ALL EYES ON FED

Yield Inversion

As of writing this article, the latest 2-year and 10-year US Treasury rates are:

2-year: 5.04%

10-year: 4.31%

 

The 10-2 year Treasury yield spread is -0.67%, lower than the long-term average of 0.89%. The negative spread has historically been viewed as a precursor to a recessionary period.

 

The rise in Treasury yields in recent months is due to a number of factors:

  • The Federal Reserve’s plans to raise interest rates in an effort to combat inflation.
  • The ongoing war in Ukraine and its impact on global energy and commodity prices.
  • Increased risk aversion among investors as Chinese property giant default.

 

 Impacts on Economy, Assets and Investments

The rise in Treasury yields has weighed on stock prices in recent months. However, it is important to note that Treasury yields are still relatively low by historical standards. This suggests that there is still room for further rate hikes before they start to have a significant impact on the economy.

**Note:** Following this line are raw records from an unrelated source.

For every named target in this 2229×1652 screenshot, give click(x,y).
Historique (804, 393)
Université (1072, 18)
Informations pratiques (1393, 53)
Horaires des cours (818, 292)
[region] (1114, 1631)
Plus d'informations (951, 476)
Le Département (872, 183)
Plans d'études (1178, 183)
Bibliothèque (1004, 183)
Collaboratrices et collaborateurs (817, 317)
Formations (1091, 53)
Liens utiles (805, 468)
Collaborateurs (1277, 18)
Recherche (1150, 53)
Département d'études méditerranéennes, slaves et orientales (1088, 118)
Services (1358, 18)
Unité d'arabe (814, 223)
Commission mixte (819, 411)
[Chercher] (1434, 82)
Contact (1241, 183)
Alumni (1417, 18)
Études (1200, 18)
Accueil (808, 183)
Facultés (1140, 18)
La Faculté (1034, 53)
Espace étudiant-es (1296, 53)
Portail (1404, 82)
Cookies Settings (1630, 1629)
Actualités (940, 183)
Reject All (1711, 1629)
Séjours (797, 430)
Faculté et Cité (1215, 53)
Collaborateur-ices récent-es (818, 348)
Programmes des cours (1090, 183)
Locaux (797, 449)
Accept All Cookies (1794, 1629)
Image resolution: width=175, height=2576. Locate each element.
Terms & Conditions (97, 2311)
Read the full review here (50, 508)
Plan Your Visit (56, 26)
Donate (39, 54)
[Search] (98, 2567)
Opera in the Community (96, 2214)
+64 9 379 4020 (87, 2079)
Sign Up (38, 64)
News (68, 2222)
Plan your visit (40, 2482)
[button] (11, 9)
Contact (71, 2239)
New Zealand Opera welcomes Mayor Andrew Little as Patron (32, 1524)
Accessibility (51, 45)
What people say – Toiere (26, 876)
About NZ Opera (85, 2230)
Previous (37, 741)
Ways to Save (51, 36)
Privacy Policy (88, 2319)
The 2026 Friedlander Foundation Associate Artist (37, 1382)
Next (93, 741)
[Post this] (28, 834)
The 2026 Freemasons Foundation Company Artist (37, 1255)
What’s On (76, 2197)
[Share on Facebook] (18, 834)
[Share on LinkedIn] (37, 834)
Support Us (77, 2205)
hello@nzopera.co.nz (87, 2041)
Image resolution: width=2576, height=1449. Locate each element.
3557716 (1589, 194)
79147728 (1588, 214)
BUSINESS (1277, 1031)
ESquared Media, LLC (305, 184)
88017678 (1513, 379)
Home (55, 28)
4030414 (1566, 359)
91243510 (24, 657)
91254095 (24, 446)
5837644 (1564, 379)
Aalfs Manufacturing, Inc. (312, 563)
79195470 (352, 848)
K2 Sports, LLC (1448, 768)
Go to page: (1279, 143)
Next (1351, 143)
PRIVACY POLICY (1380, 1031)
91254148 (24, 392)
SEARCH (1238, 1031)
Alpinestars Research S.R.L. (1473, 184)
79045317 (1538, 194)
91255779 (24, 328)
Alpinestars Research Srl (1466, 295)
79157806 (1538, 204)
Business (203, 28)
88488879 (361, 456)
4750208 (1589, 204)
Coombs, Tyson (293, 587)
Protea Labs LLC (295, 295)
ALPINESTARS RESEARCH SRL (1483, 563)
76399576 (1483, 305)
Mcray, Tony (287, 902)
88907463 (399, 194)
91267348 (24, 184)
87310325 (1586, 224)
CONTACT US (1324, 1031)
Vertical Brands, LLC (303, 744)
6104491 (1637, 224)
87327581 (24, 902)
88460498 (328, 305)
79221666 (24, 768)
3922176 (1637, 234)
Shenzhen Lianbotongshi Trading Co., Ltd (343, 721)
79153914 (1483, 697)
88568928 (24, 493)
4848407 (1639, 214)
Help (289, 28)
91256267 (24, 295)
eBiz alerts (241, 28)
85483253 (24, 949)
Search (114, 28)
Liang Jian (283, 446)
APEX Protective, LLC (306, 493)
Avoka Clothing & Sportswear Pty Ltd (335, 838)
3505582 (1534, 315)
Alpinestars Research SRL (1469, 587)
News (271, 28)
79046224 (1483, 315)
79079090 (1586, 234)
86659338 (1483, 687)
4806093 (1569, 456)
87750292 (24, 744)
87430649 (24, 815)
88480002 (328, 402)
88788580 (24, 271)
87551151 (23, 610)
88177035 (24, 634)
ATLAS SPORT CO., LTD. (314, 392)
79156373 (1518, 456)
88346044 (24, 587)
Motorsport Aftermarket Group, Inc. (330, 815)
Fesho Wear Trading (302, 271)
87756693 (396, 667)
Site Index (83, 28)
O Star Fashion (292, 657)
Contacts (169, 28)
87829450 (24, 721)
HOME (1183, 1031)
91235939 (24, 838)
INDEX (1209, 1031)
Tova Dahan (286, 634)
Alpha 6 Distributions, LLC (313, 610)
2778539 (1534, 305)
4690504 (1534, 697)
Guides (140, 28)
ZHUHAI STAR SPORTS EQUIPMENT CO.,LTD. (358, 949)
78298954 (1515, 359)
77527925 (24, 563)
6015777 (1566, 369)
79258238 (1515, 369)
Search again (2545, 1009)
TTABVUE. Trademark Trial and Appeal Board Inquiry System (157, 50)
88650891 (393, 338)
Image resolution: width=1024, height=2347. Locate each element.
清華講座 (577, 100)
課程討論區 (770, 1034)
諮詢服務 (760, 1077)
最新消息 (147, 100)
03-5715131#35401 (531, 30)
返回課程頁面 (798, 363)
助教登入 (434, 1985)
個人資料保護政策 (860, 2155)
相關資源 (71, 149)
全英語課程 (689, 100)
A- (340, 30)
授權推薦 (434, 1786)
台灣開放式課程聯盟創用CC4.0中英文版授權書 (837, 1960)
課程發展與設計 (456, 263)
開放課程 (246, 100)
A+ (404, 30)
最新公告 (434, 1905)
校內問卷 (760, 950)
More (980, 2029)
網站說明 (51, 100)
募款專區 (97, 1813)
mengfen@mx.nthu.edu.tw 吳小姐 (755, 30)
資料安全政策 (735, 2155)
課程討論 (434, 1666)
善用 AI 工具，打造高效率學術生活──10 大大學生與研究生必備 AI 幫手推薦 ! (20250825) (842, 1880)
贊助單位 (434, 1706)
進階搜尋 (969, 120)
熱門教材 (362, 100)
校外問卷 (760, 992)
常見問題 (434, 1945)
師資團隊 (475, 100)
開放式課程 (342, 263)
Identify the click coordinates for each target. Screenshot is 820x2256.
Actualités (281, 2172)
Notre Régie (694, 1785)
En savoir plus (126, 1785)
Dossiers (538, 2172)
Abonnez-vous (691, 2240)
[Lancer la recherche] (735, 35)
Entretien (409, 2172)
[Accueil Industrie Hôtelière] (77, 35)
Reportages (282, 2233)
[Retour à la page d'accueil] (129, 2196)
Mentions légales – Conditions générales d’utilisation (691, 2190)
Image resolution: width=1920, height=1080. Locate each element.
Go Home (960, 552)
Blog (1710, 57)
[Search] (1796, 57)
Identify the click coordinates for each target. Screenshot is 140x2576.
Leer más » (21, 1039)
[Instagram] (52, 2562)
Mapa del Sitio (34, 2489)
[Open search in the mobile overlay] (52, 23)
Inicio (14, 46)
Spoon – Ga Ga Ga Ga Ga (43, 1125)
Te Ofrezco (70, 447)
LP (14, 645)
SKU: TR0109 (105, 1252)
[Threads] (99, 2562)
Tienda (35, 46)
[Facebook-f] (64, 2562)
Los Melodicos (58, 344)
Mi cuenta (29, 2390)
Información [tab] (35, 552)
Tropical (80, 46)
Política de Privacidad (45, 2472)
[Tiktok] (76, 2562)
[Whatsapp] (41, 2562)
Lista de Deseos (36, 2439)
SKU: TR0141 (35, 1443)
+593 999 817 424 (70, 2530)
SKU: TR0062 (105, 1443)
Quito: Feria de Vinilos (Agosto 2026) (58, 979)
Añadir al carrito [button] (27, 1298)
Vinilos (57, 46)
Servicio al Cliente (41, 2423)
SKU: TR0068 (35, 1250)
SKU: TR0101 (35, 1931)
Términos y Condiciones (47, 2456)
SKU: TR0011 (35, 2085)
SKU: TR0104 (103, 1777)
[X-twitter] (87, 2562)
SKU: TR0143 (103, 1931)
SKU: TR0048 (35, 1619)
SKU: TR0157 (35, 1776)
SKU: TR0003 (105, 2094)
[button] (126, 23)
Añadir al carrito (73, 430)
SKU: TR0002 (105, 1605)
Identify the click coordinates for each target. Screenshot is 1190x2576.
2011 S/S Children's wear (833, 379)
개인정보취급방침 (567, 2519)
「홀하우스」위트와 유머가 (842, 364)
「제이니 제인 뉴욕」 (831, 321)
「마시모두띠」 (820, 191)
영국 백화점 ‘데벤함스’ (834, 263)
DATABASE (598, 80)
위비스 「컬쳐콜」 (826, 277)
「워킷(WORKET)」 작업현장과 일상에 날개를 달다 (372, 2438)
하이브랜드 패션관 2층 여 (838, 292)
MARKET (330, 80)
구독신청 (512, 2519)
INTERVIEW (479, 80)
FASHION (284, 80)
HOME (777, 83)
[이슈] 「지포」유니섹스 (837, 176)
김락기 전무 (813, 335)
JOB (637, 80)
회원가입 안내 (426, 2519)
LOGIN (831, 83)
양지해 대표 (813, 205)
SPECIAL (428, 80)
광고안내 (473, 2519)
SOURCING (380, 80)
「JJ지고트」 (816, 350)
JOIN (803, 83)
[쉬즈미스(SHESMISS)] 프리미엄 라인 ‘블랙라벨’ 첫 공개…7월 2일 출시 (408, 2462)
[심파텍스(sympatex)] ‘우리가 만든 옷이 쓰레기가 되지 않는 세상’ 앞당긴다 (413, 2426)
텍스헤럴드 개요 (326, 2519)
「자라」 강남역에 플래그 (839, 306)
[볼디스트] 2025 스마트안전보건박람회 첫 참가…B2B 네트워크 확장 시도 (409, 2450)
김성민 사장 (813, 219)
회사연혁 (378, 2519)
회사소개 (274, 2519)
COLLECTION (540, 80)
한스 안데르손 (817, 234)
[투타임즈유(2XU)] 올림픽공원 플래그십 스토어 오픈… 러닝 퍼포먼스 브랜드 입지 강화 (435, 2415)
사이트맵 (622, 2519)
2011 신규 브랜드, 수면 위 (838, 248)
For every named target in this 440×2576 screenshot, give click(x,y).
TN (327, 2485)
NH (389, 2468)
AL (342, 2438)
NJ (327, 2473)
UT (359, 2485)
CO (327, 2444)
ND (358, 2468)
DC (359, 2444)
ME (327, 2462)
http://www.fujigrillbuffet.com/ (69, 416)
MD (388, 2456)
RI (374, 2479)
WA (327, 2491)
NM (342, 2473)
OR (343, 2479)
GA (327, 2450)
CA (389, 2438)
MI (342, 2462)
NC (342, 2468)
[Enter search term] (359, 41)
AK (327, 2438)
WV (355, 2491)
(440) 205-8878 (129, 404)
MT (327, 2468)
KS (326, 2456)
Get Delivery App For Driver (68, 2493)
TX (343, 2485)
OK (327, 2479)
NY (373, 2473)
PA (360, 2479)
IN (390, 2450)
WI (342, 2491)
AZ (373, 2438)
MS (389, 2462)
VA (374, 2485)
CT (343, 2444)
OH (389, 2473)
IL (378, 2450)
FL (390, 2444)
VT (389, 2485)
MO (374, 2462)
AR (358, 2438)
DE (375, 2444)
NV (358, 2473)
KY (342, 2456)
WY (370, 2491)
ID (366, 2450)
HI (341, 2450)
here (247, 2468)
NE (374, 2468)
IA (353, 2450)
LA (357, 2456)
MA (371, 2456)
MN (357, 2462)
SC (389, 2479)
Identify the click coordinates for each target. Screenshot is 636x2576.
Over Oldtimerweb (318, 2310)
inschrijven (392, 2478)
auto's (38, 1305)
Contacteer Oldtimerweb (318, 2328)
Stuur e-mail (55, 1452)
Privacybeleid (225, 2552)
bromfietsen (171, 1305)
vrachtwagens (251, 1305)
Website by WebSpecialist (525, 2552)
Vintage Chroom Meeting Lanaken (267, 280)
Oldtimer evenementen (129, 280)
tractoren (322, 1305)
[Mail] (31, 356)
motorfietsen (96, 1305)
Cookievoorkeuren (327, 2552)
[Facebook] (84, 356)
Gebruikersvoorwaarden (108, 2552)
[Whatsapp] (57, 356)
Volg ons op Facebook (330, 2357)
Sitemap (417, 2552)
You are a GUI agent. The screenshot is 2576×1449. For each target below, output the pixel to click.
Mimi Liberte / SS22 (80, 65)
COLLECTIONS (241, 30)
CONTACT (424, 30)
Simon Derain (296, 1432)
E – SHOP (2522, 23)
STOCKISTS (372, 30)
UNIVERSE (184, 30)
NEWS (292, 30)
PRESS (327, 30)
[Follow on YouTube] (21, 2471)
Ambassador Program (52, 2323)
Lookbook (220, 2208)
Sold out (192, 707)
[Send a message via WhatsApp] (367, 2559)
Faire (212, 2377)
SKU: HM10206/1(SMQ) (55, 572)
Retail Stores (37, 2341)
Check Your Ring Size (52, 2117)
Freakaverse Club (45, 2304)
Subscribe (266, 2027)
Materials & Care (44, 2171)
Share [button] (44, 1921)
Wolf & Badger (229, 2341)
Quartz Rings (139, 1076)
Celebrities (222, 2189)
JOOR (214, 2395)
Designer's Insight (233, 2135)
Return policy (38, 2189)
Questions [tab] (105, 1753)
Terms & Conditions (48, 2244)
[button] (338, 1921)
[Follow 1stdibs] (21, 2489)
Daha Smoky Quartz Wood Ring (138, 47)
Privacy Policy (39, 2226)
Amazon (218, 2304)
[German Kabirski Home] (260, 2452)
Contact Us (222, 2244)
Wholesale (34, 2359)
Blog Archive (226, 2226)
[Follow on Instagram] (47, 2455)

  • Cost of Capital and Investment: Rising yields increase the cost of capital for businesses, which can make it more expensive to invest in new projects. This can lead to slower economic growth, as businesses may delay or cancel investment plans. Additionally, rising yields can make it more difficult for businesses to borrow money, which can also dampen investment.
  • Housing Market: Rising yields can also have a negative impact on the housing market. This is because higher yields make it more attractive for investors to put their money into other assets, such as bonds, which can reduce demand for housing. Additionally, higher mortgage rates can make it more expensive for people to buy homes, which can also reduce demand.
  • Economic Activity: Overall economic activity can also slow down in response to rising yields. This is because higher yields can make it more expensive for businesses to borrow money, which can lead to slower investment and hiring. Additionally, higher yields can make it more difficult for consumers to borrow money, which can reduce spending.
  • Stock Market: Rising yields can also lead to a decline in stock market valuations. This is because higher yields make stocks less attractive relative to other assets, such as bonds. Additionally, higher yields can make it more difficult for companies to borrow money, which can lead to lower earnings growth and stock prices.

 

All Eyes On Fed

The Federal Reserve’s policy decisions are also influenced by real rates. The Fed’s goal is to keep inflation at a low and stable level. When real rates rise, it can help to slow down inflation. However, if real rates rise too high, it can also lead to slower economic growth. The Fed will need to carefully balance these two objectives when making policy decisions.

 

How the Fed responds to the normalization of real rates, especially considering the ongoing context, could impact financial stability. The ongoing war in Ukraine and the COVID-19 pandemic are two major risks to the global economy. If the Fed raises interest rates too quickly or too aggressively, it could lead to a financial crisis. However, if the Fed does not raise interest rates enough, it could lead to higher inflation. The Fed will need to carefully consider all of these risks when making policy decisions.

 

Powell’s stance at the upcoming Jackson Hole event will likely be considered as a balancing act. The Jackson Hole Economic Policy Symposium is an annual event where central bankers from around the world gather to discuss economic policy. Powell is likely to use his speech at this event to signal the Fed’s plans for monetary policy in the coming months. It will be important to listen carefully to what Powell says to get a sense of how the Fed is thinking about the normalization of real rates and the other risks facing the global economy.